Start of Block
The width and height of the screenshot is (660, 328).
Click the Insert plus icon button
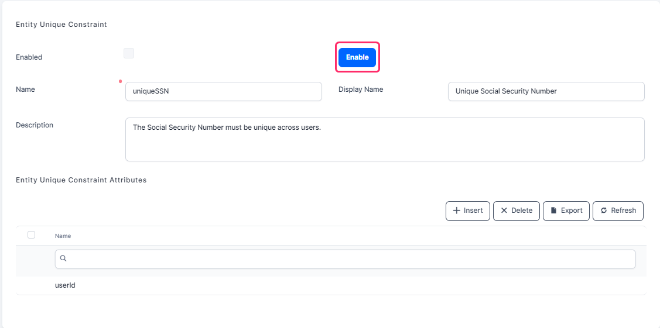point(467,210)
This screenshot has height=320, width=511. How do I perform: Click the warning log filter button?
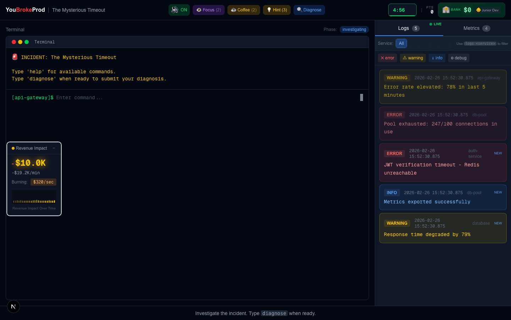click(413, 58)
End of Block
Restate the material above exactly. Exclude all pictures.

◆ Answer to this exercise ◆
The width and height of the screenshot is (660, 328).
Click the Insert plus icon button
point(467,210)
This screenshot has height=320, width=511. How do I perform: Click the warning log filter button?
click(413, 58)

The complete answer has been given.